Print edition : August 29, 2003

ALTHOUGH best known as the silver liquid in thermometers, mercury has over 3,000 industrial uses. It occurs in nature mostly as mercuric sulphide, known as cinnabar, which has been refined for its mercury content since the 16th century. Mercury is present in numerous compounds and is toxic even in its elementary form.

A blob of the silver liquid, which is toxic even in its elementary form.-BY SPECIAL ARRANGEMENT

Properties such as the ability to alloy with most metals, liquefy at room temperature, vapourise and freeze with ease and conduct electricity make mercury an important industrial metal. Mercury in elemental or inorganic form is transformed into organic forms (especially the methylated form) by biological systems when it comes into contact with micro-organisms in the soil and water.

Humans come into contact with mercury through environmental, occupational or accidental exposure. Methylated mercury compounds are toxic and can accumulate in the environment and in the food chain.

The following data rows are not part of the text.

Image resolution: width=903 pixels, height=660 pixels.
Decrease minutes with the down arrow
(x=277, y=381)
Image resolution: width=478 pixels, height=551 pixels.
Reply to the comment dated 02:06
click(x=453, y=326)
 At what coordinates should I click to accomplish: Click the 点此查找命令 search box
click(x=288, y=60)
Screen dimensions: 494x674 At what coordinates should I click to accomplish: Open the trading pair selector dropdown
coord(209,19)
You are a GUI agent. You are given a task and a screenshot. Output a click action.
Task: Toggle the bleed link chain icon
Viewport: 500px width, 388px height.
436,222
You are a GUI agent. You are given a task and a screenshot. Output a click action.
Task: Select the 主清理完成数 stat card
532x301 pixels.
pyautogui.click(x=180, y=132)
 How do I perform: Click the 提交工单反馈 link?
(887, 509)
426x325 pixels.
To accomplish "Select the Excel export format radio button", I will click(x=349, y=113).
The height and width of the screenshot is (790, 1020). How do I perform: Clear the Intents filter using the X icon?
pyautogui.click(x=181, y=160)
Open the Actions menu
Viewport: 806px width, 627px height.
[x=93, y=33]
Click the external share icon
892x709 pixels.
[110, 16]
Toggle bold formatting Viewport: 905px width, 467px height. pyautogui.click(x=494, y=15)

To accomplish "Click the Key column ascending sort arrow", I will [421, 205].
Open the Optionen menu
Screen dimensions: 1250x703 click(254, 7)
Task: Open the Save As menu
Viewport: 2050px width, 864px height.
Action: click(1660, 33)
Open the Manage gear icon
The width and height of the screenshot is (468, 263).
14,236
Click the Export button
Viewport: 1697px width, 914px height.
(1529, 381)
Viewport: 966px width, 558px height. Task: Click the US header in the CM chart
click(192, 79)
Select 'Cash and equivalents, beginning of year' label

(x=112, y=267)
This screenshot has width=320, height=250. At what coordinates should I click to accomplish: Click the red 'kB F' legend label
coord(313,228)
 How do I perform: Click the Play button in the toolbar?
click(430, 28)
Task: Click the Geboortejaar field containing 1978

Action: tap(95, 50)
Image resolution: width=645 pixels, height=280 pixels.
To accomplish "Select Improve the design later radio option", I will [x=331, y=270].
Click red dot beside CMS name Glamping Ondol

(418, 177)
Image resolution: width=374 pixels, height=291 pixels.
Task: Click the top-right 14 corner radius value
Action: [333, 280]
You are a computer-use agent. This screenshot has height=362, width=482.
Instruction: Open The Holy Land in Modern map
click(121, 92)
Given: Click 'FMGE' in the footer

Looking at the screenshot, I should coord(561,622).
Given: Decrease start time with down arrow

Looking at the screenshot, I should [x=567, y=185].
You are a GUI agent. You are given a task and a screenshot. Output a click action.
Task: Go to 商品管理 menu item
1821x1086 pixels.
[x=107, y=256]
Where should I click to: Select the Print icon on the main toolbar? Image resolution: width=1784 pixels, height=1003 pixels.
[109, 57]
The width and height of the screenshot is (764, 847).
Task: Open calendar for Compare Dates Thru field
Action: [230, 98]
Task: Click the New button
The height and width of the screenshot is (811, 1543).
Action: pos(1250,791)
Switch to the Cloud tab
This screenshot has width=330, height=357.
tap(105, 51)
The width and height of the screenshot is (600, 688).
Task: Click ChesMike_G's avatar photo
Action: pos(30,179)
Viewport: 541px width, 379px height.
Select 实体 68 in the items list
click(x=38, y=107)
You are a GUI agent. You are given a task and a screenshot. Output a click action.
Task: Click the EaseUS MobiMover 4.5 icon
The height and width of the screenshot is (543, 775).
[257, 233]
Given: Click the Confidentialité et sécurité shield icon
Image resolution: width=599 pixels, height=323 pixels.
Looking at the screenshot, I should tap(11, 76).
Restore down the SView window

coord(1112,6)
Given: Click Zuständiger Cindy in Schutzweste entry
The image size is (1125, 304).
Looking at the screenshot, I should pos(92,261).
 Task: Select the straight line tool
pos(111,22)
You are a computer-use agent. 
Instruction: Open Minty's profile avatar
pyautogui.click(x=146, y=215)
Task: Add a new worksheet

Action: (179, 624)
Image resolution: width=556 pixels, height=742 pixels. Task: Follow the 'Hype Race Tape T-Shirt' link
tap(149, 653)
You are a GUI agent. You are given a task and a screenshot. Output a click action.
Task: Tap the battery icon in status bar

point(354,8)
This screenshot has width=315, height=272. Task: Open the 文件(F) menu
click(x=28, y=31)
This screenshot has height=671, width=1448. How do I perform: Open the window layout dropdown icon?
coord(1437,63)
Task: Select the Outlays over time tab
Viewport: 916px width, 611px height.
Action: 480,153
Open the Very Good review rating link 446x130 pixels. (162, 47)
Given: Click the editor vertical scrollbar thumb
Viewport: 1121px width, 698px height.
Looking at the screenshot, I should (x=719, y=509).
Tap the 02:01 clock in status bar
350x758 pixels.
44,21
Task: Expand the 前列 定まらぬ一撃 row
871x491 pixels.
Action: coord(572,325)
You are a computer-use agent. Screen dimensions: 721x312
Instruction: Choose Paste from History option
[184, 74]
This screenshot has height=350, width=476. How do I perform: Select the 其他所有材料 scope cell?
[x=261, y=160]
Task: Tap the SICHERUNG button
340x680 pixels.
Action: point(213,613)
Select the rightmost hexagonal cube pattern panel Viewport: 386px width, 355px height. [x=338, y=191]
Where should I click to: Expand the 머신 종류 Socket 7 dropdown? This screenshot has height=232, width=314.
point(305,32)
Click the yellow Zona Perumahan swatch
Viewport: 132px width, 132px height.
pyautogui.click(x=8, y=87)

Mercury magnifies up to 100,000 times in predatory fish. In the 1950s, the consumption of fish contaminated by methylated mercury led to the poisoning of thousands of fishing families in Minimata, Japan. The pollution, caused by an acetaldehyde manufacturing unit owned by the Chisso industrial group, affected over 10,000 people over a period of three decades.

Occupational exposure to mercury occurs through the inhalation of contaminated air, skin contact with liquid mercury, or oral exposure through contaminated hands or food. Mercury can cause acute or chronic health problems. It accumulates in the kidney, the brain and the blood. The amount of mercury absorbed by the body - and thus the degree of toxicity - depends upon its chemical form. Elemental mercury, the form workers are exposed to, is the most hazardous when inhaled. Only about 25 per cent of the inhaled dose is exhaled.

Very high exposure to mercury vapour can cause acute poisoning. This may lead to pneumonia and can be fatal. People with chronic mercury poisoning experience wide mood swings and become irritable, depressed or excited for no apparent reason. The earliest symptom is tremor of the hand, tongue and eyelids, which can progress to problems with balancing and walking.

Over 40 States in the United States and the U.S. Food and Drug Administration have issued at least 2,000 public health warnings about mercury contamination. Several States and municipal administrations have begun to check the amount of mercury in the environment by banning mercury thermometers, as "even if one thermometer contaminates a drinking water supply source, it can be permanently unusable".